◆ **About this exercise**: Transcribe the line holding "Task: Click the" together with every line after it, through the end of the records, exactly and with no pictures.

◆ **Source information**:
◇ ◇ ◇ ◇ ◇ ◇ ◇

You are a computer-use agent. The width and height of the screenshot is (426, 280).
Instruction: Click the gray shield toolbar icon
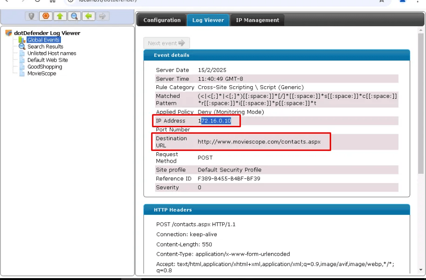[x=32, y=16]
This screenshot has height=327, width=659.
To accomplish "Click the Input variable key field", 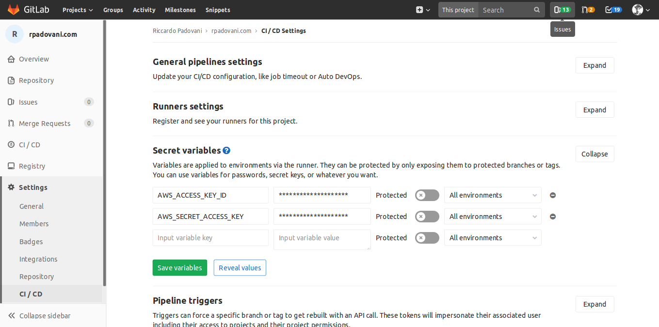I will (x=210, y=238).
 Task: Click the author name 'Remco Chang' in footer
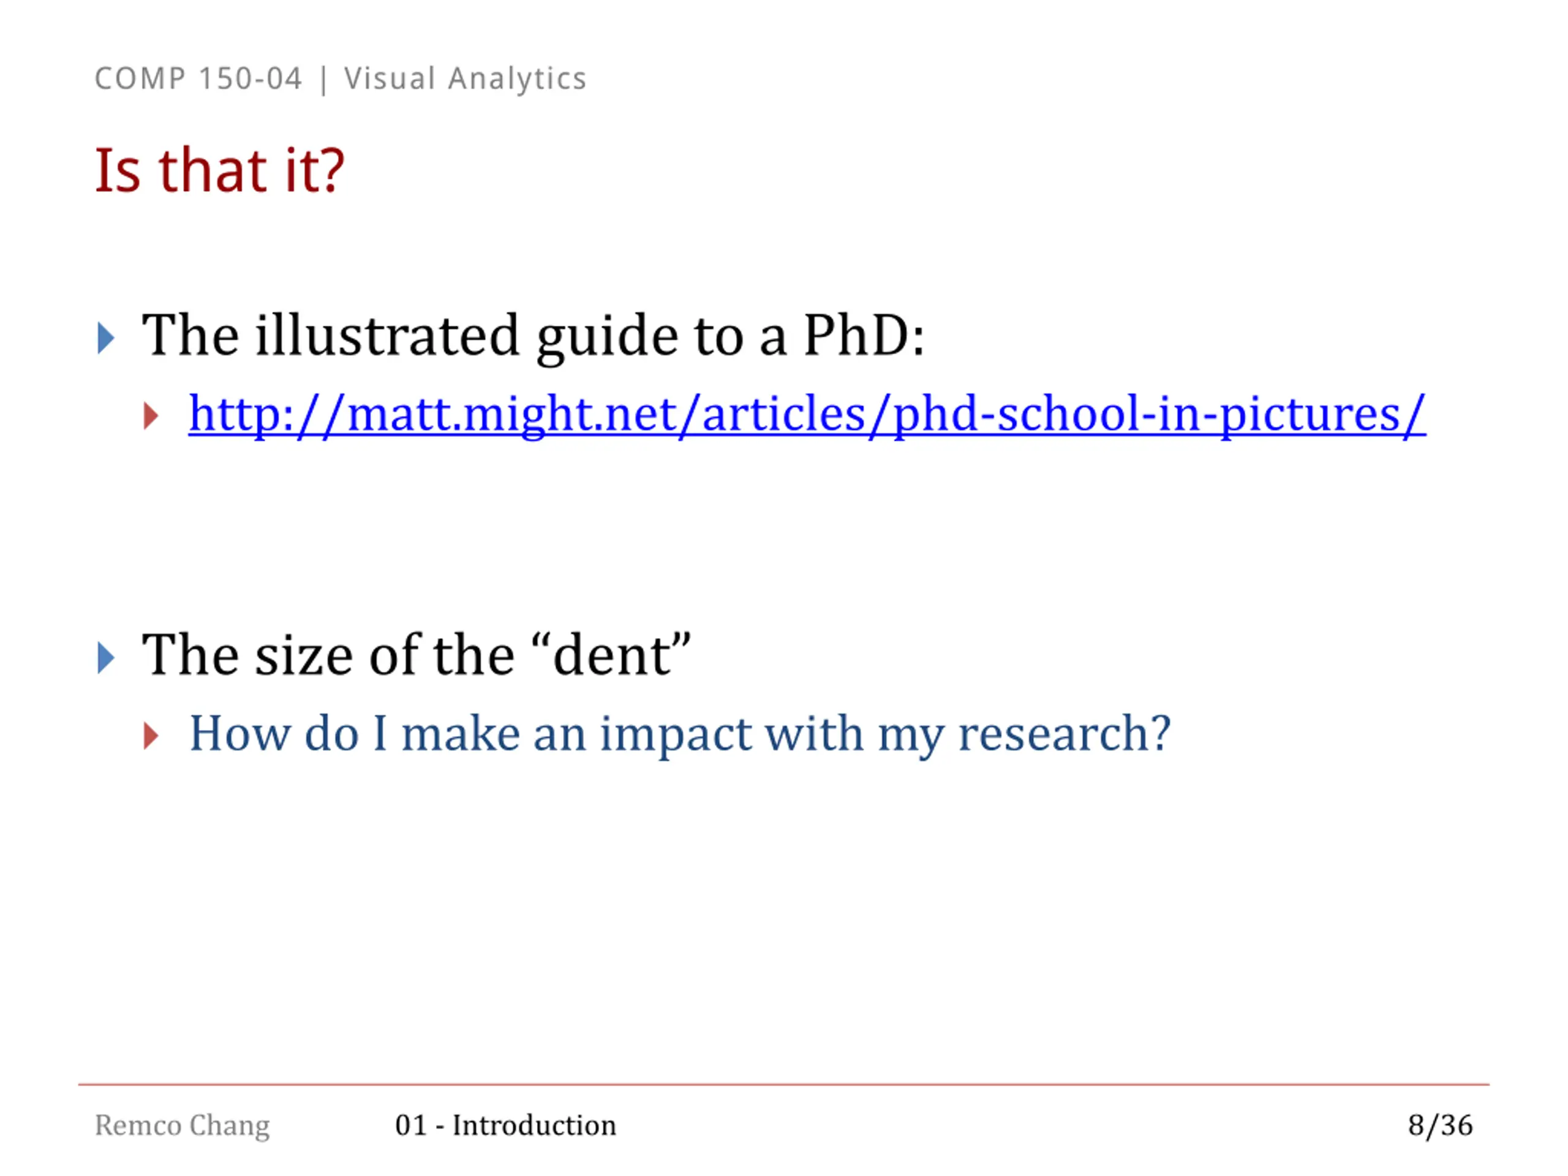coord(183,1126)
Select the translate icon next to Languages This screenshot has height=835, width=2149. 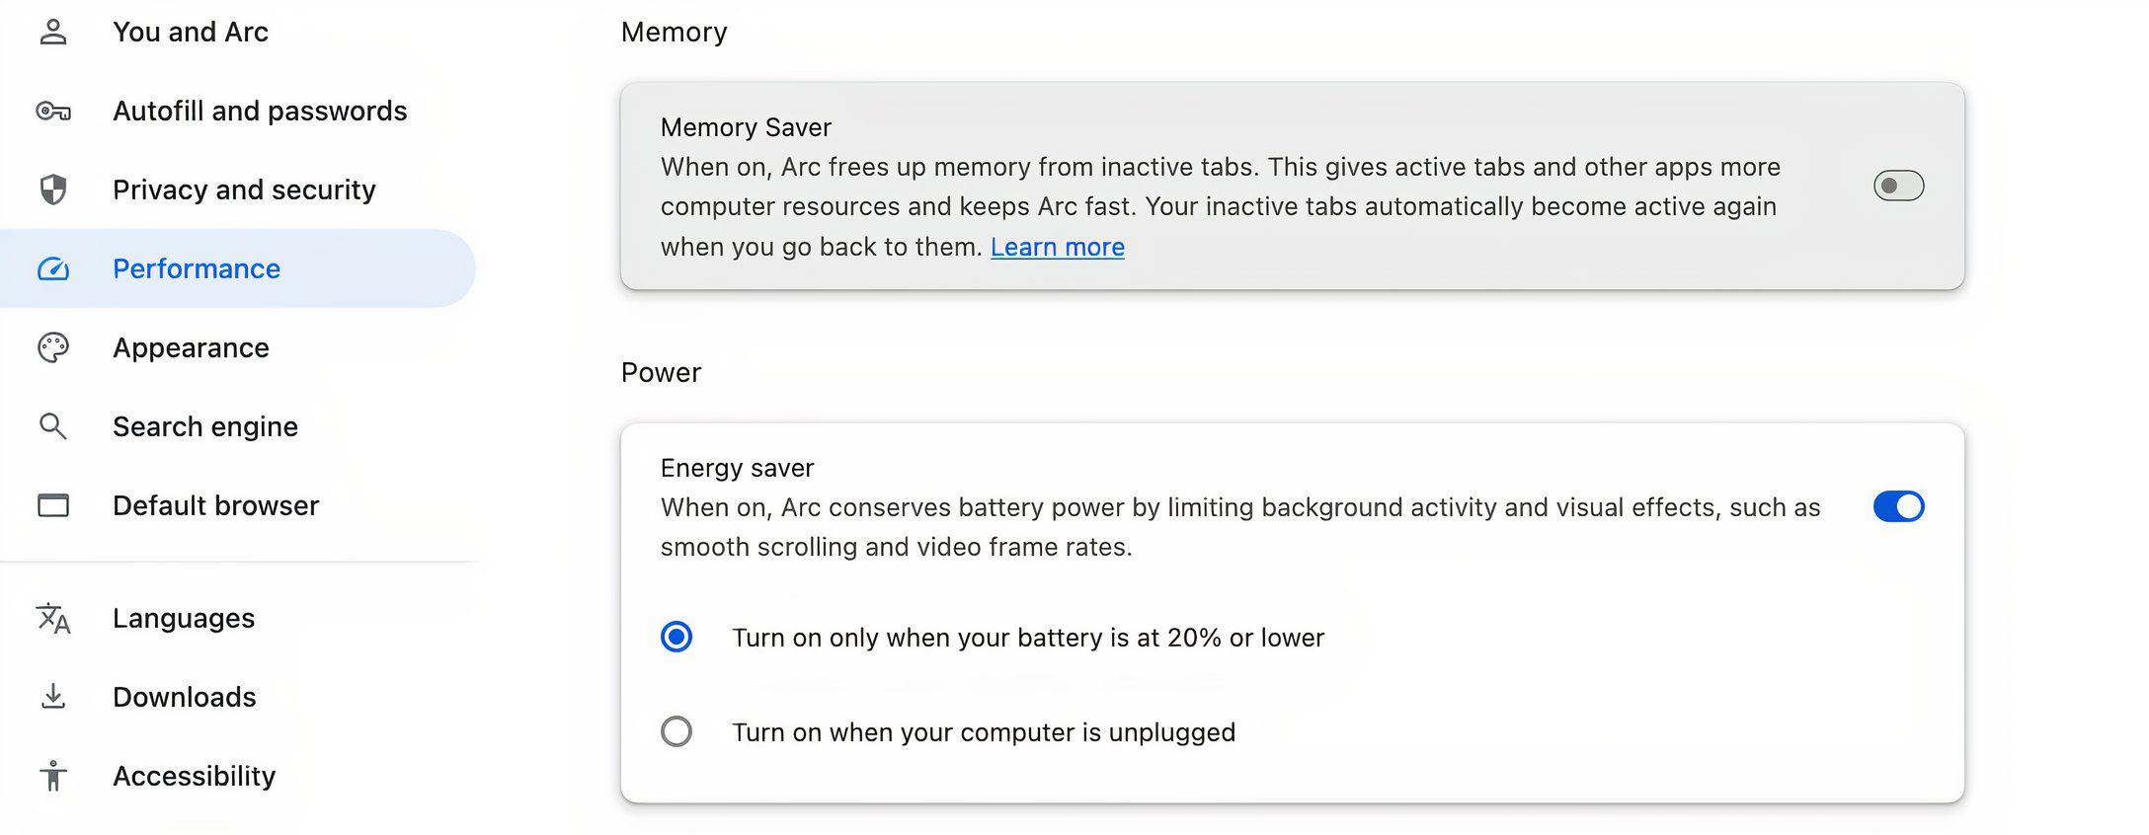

◇ ◇ ◇ ◇ ◇ ◇ ◇

◆ **Exercise output**:
 Task: Click the author name 'Remco Chang' in footer
coord(183,1126)
Select the translate icon next to Languages This screenshot has height=835, width=2149. 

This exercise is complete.